» **Material supplied**

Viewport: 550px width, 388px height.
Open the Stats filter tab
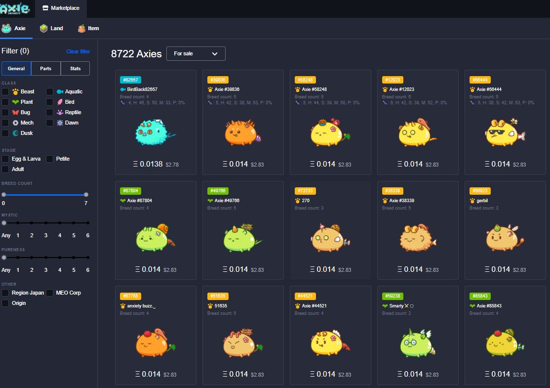75,69
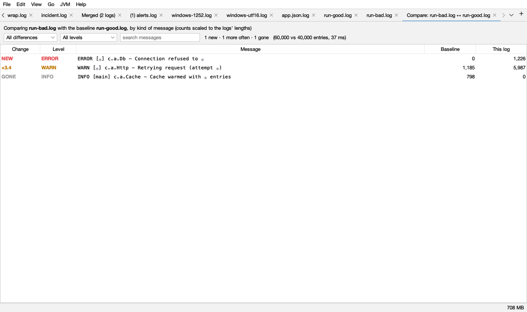Open the All levels dropdown
Screen dimensions: 527x312
[88, 37]
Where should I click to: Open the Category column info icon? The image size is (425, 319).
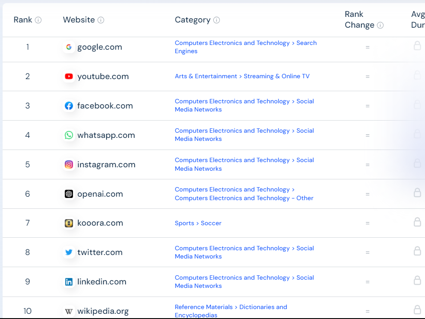point(216,20)
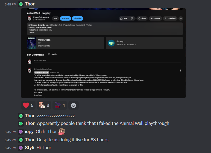Open the add reaction smiley picker

(74, 106)
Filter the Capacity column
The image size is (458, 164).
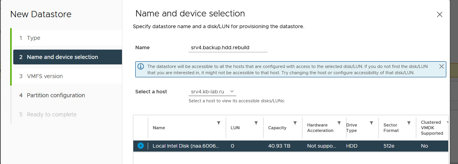tap(295, 123)
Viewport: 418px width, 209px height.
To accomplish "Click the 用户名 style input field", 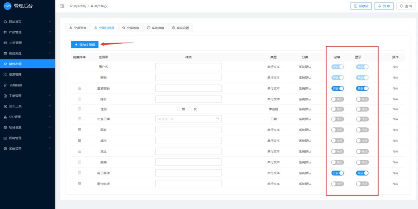I will click(188, 67).
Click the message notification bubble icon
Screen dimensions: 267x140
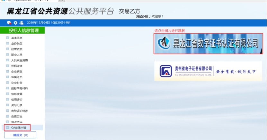pyautogui.click(x=9, y=23)
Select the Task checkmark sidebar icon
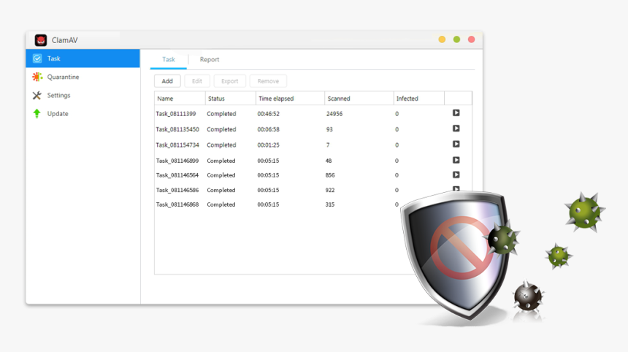The image size is (628, 352). pos(37,58)
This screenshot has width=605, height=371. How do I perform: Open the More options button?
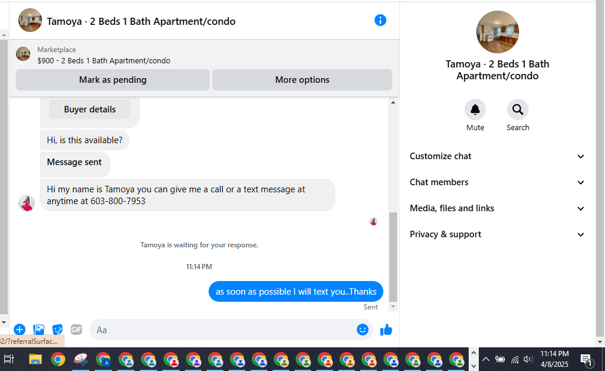coord(302,80)
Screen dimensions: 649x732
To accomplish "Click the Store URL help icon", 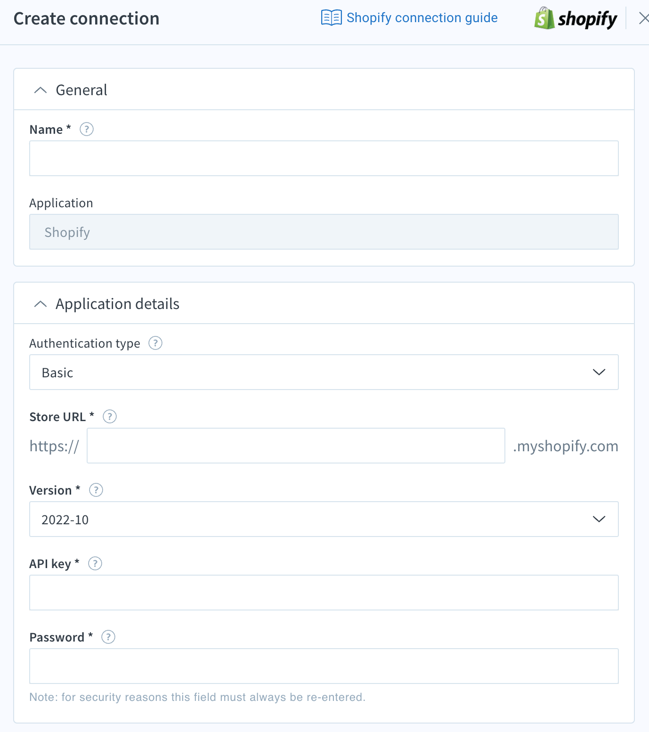I will coord(109,416).
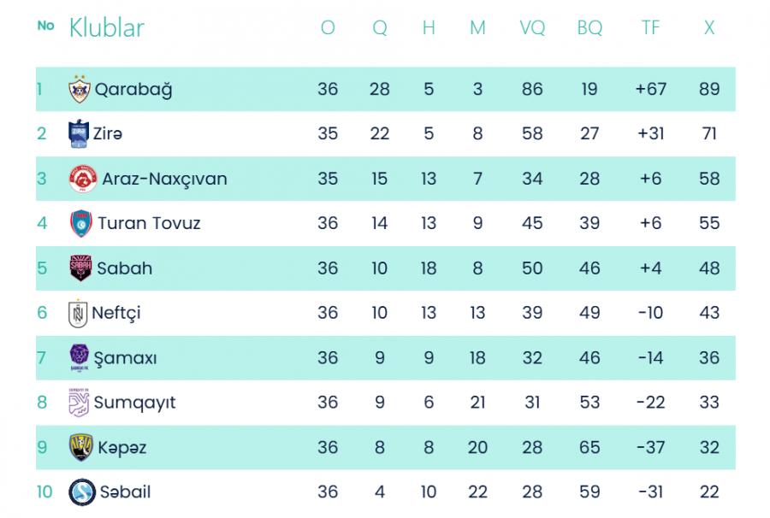Screen dimensions: 770x518
Task: Select the Araz-Naxçıvan red crest
Action: 83,179
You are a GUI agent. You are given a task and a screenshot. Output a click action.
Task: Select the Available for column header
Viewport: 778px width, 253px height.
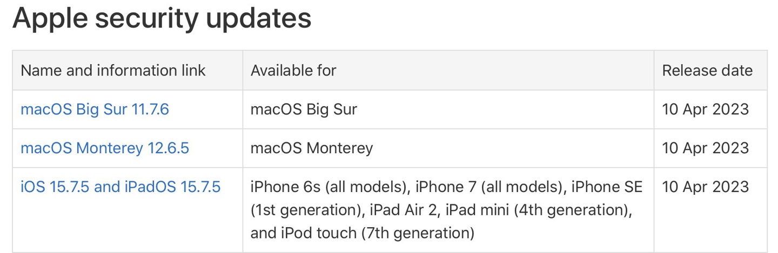click(x=293, y=70)
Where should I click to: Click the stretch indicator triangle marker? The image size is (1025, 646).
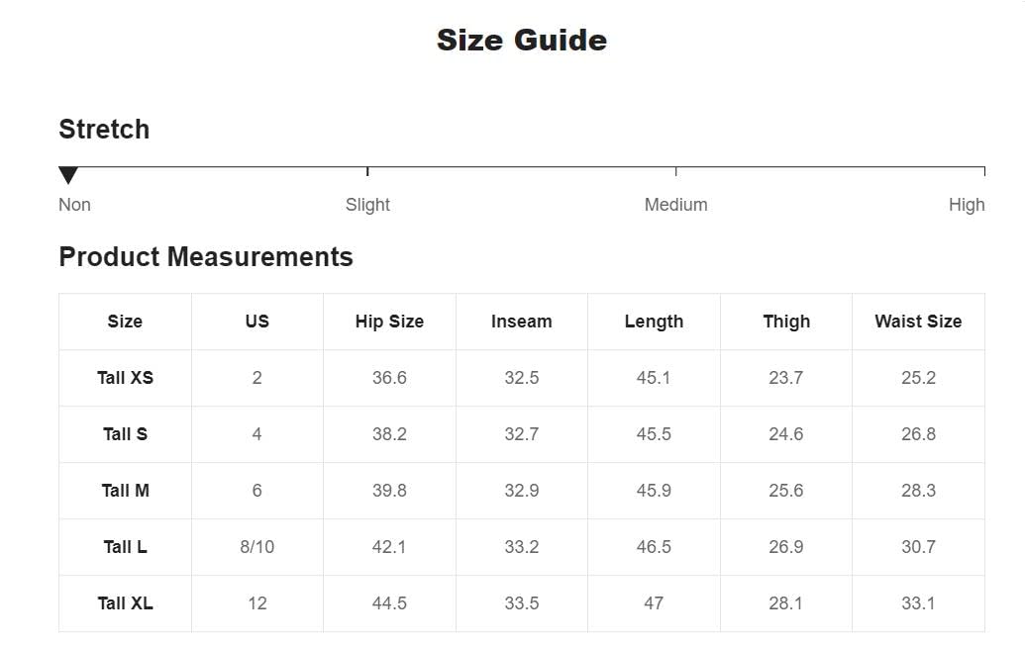[x=68, y=175]
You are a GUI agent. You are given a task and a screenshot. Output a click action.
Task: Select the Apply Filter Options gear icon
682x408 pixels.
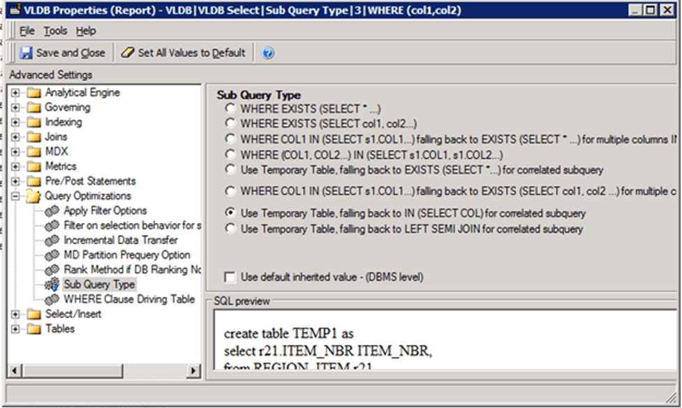pyautogui.click(x=53, y=211)
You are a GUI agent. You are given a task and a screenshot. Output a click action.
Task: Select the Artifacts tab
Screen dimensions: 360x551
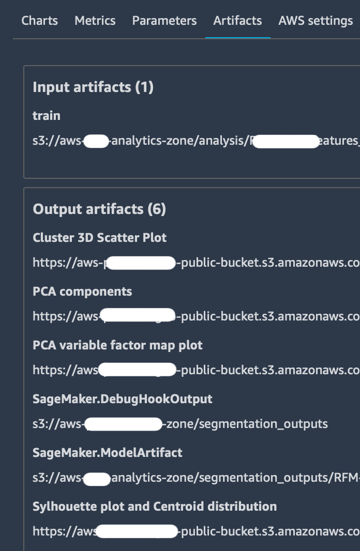237,21
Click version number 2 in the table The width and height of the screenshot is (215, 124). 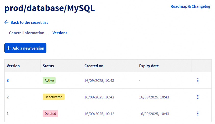tap(8, 97)
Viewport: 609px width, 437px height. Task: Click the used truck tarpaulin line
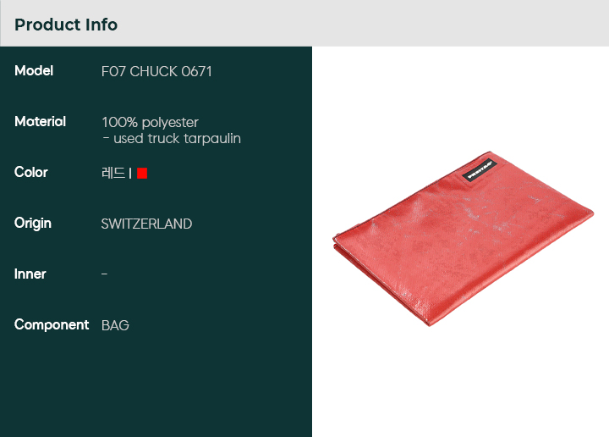click(x=171, y=138)
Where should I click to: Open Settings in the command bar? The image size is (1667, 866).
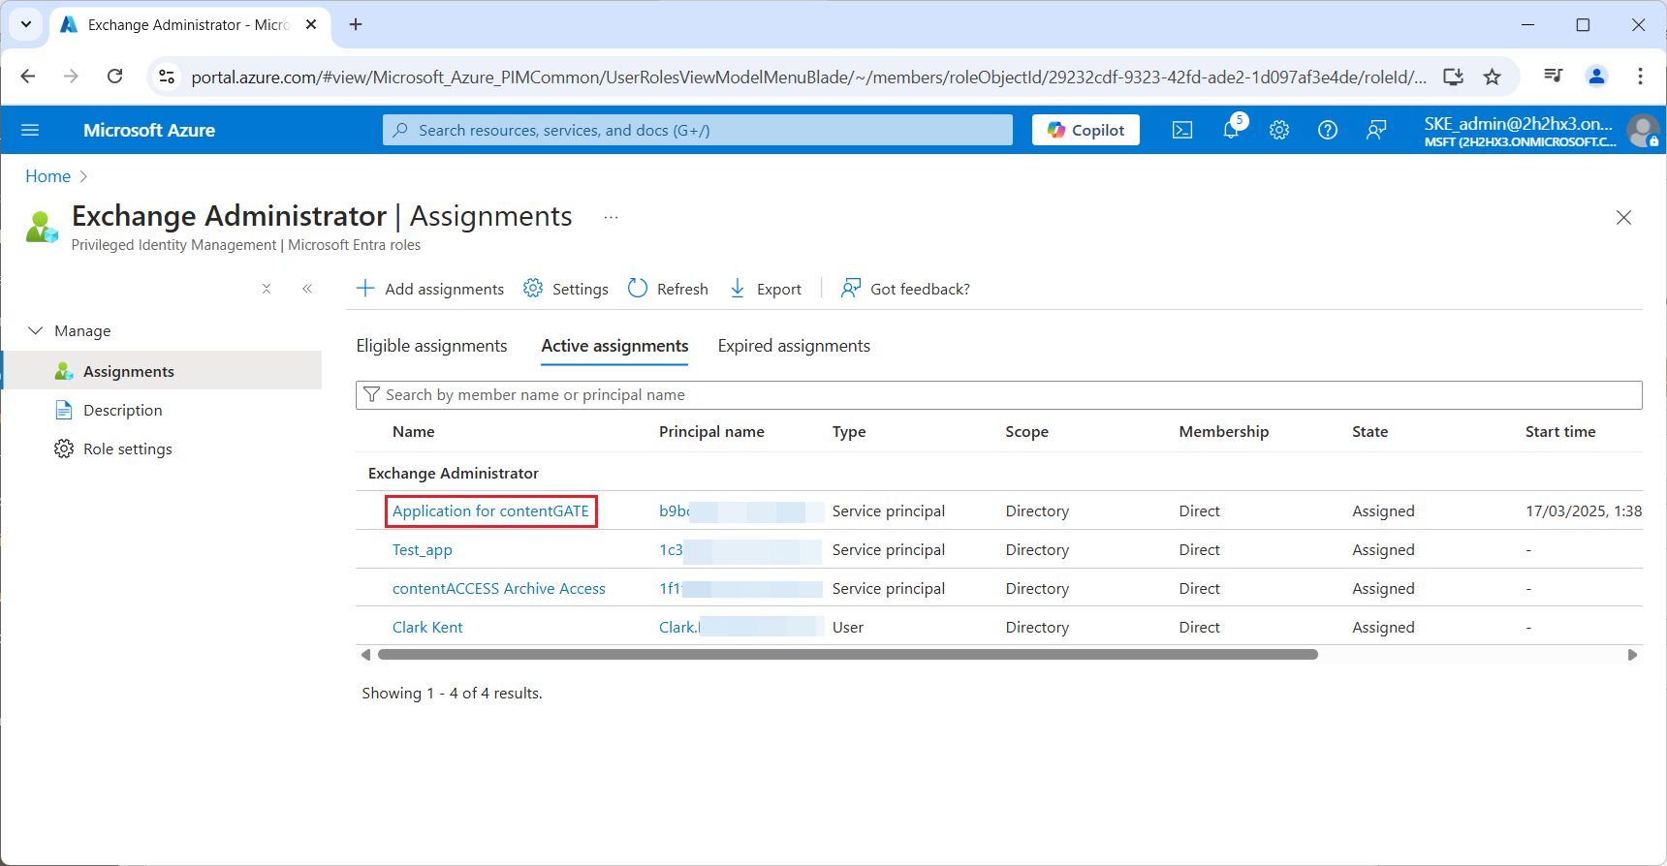coord(566,289)
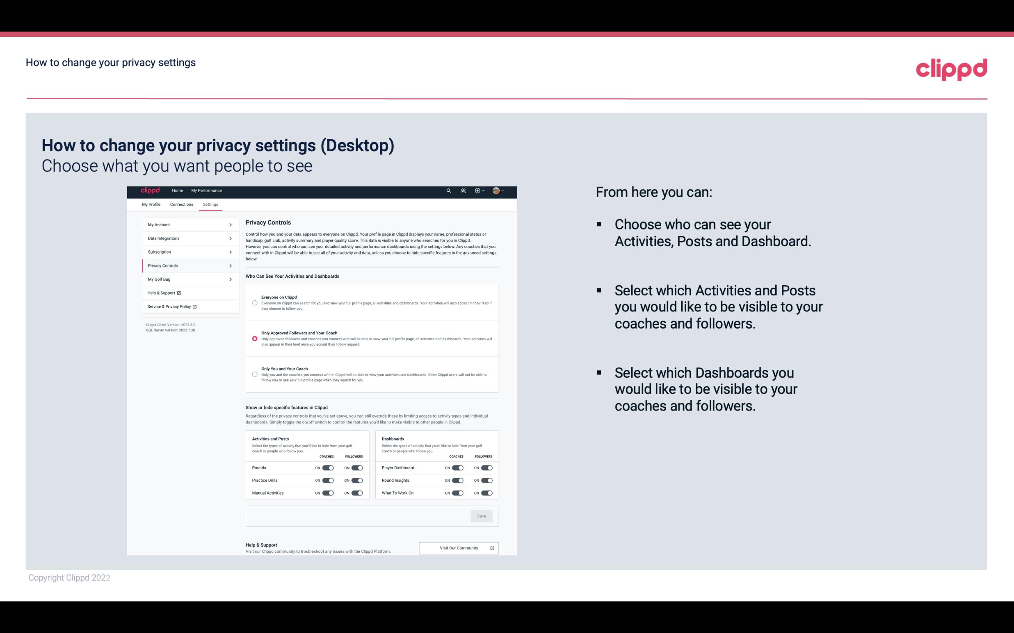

» **What is expected**
What is wanted is an exact copy of the lines above from the one containing "Select the Task checkmark sidebar icon" through the one containing "Screen dimensions: 649x732", with no pictures in it.

» **Response for this exercise**
Select the Task checkmark sidebar icon
The image size is (628, 352). pos(37,58)
This screenshot has width=605, height=371. How do I perform: Open the More options button?
coord(302,80)
Screen dimensions: 649x732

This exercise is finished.